— REQUIRED ACTION —
Reproduce the entries below exactly, but only from the line containing "Where should I click to: Click the ファイル情報" to the line containing "Screen dimensions: 1456x819", inclusive.

Data records:
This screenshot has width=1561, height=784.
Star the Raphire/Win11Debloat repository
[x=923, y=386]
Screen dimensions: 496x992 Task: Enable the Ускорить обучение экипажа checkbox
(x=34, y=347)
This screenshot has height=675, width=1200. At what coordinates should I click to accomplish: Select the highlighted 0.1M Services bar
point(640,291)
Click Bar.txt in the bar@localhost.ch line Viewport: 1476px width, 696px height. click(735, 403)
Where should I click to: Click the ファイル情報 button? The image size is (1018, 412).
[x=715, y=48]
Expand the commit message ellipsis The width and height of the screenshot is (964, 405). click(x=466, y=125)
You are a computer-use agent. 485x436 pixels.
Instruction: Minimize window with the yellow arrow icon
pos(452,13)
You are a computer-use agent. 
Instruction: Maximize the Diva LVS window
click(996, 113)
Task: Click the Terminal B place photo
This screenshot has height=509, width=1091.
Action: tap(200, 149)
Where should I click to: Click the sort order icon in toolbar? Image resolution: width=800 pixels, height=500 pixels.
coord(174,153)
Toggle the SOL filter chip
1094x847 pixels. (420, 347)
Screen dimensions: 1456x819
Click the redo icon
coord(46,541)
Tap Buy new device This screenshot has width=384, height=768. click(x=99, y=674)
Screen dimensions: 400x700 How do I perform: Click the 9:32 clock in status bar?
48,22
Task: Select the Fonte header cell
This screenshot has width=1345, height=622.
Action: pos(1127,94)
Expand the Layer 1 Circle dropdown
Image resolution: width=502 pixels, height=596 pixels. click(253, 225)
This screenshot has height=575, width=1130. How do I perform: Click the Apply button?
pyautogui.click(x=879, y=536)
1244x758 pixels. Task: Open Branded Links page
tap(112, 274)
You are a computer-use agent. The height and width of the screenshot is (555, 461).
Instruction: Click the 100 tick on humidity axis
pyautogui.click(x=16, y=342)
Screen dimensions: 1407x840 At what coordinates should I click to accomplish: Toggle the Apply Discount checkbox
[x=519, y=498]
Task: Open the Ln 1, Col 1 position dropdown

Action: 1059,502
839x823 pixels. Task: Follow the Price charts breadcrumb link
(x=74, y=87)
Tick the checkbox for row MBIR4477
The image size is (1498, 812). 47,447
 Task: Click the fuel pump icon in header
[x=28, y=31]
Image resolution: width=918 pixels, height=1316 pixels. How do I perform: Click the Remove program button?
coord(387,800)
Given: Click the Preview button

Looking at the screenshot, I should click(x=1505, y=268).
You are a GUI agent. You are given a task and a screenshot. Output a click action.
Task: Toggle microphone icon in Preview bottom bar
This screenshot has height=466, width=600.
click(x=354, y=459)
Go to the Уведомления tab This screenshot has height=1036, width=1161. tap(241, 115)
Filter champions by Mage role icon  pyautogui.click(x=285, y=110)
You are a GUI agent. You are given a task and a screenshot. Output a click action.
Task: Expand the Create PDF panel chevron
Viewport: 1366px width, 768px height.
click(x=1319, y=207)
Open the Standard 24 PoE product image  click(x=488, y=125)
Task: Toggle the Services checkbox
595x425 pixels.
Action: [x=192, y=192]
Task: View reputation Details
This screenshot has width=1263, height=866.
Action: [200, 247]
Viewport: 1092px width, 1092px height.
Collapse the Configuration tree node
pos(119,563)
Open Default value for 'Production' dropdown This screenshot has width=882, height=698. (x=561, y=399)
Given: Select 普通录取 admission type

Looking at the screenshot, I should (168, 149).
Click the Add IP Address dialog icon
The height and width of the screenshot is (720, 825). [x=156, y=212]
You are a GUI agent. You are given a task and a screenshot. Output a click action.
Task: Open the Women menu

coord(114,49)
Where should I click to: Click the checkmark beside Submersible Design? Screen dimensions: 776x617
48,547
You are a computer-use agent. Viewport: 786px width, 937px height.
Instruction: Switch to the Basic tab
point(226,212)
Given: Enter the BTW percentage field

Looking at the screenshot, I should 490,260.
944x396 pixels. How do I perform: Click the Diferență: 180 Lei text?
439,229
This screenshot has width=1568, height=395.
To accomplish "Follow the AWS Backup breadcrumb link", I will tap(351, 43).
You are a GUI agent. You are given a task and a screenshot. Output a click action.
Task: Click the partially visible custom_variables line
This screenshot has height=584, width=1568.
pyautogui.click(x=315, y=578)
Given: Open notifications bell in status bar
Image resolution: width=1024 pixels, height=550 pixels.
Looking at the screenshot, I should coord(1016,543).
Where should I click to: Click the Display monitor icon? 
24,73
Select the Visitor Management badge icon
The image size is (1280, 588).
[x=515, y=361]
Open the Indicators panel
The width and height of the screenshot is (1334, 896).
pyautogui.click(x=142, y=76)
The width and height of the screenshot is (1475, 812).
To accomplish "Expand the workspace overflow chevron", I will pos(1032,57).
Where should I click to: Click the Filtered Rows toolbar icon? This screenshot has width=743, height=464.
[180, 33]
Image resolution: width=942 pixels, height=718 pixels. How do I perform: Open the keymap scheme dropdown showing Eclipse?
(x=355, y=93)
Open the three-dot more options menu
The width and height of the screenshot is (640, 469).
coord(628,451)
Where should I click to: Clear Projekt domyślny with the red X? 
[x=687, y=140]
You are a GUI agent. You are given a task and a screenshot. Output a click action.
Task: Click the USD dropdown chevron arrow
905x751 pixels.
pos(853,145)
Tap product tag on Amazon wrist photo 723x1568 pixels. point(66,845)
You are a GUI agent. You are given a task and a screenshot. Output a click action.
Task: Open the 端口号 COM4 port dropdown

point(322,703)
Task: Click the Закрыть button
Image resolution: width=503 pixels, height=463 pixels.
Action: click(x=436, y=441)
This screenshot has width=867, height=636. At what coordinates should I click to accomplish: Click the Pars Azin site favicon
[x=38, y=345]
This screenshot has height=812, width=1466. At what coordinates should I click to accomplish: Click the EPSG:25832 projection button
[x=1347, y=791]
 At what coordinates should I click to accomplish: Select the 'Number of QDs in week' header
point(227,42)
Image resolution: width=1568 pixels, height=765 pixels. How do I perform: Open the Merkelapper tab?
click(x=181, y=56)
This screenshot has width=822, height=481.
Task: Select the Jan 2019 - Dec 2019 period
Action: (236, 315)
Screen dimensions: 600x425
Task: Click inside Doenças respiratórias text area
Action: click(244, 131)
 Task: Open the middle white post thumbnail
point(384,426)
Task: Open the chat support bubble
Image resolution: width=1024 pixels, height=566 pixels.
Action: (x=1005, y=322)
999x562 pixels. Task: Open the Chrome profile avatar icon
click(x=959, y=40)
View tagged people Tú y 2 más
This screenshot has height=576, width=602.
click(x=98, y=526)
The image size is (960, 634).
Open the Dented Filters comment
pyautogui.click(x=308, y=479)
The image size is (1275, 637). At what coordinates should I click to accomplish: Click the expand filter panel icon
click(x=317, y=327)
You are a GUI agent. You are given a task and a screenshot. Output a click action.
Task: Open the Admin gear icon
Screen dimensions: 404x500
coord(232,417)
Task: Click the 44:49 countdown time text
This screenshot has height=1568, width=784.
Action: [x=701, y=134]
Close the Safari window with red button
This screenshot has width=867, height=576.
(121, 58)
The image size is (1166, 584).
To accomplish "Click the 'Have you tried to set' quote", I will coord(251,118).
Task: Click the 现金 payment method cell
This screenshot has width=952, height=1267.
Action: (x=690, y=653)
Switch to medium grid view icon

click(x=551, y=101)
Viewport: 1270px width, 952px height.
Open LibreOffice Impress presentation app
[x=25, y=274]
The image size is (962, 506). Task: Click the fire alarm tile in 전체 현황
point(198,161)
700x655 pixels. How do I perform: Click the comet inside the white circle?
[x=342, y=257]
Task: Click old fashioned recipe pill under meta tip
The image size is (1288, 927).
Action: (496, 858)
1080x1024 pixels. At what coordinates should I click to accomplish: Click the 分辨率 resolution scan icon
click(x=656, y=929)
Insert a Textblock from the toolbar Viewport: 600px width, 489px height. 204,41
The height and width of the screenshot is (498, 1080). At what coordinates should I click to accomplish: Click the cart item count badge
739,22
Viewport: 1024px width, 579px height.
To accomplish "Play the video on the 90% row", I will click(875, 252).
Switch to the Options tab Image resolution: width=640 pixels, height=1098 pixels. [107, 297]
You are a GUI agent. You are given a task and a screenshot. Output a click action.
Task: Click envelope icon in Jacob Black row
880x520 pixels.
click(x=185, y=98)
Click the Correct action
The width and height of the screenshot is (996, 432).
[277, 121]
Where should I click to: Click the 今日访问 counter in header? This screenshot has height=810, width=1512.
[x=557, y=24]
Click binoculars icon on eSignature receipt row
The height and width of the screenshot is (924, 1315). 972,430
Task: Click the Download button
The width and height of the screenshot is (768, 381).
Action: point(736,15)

— RESULT OF THE EXERCISE —
Where should I click to: Click the ファイル情報 button? The image size is (1018, 412).
[x=715, y=48]
Expand the commit message ellipsis The width and height of the screenshot is (964, 405). click(x=466, y=125)
You are a computer-use agent. 485x436 pixels.
Instruction: Minimize window with the yellow arrow icon
pos(452,13)
You are a computer-use agent. 
Instruction: Maximize the Diva LVS window
click(996, 113)
Task: Click the Terminal B place photo
This screenshot has height=509, width=1091.
Action: tap(200, 149)
Where should I click to: Click the sort order icon in toolbar? Image resolution: width=800 pixels, height=500 pixels.
coord(174,153)
Toggle the SOL filter chip
1094x847 pixels. (420, 347)
Screen dimensions: 1456x819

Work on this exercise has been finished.